The Fukushima nuclear disaster shows how strong and determined people can be when faced with the loss of everything they know and love.
The people I've met in Japan in the two years since the devastating tsunami and Fukushima nuclear disaster have shown me once again how strong and determined people can be when faced with the loss of everything they know and love.
I am talking about the evacuees who have been forced to abandon their homes, jobs, and communities. The disaster forced hundreds of thousands of people to flee the area to escape the radiation contamination following the March 2011 earthquake.
As we approach the two year anniversary of the disaster, little has changed.
Radiation levels are still too high for most evacuees to return home and this is unlikely to change anytime soon. The few that have returned do so with the knowledge they are likely facing health risks.
This is the reality of nuclear power: a meltdown may not have an immediate radiation-related death toll, but as time progresses the true costs to physical, mental and societal health start to unfold.

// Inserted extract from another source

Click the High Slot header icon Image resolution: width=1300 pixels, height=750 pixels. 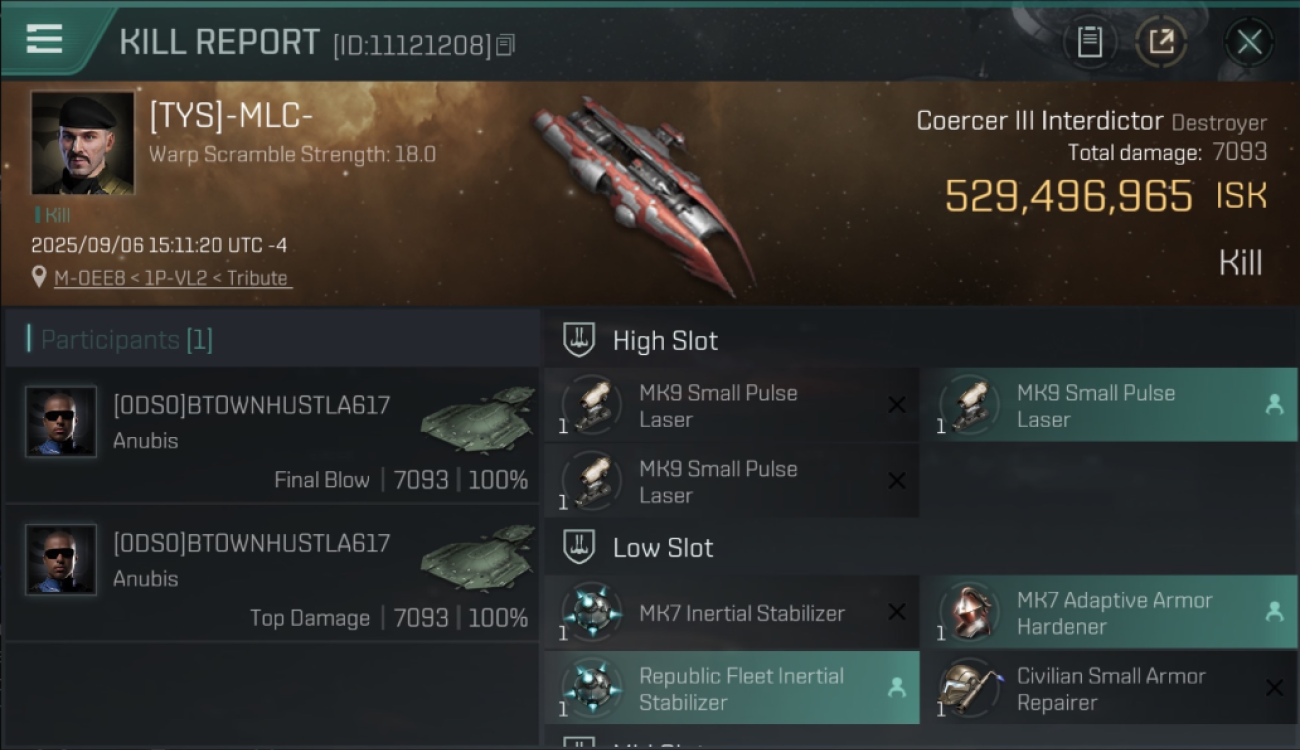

Once tight-knit communities are fragmenting. Terms like 'Fukushima divorce' are creeping into the vocabulary and after two years of living in temporary housing, people are losing hope.
They cannot move on and start building new lives because they are not being properly compensated. How can you afford to begin a new life when you are still paying the mortgage for a house that is contaminated and unsafe to live in?
Hope is disappearing. But the determination to move forward and fight for what is right is growing.
Tired of waiting for the government to provide clear information, proper compensation, clean neighborhoods and safe food, the people of Fukushima are taking matters into their own hands.
They are launching class action suits and seeking damages from TEPCO, the operator of the Fukushima nuclear plant, they are working together to ensure their foods are safe and they are seeking their own news and advice instead of relying on the government’s lackluster information.
Some people have been especially outspoken about these problems.
One of them, Kenta Sato, started using social media soon after the disaster to pressure the government into releasing accurate information about his village of Litate.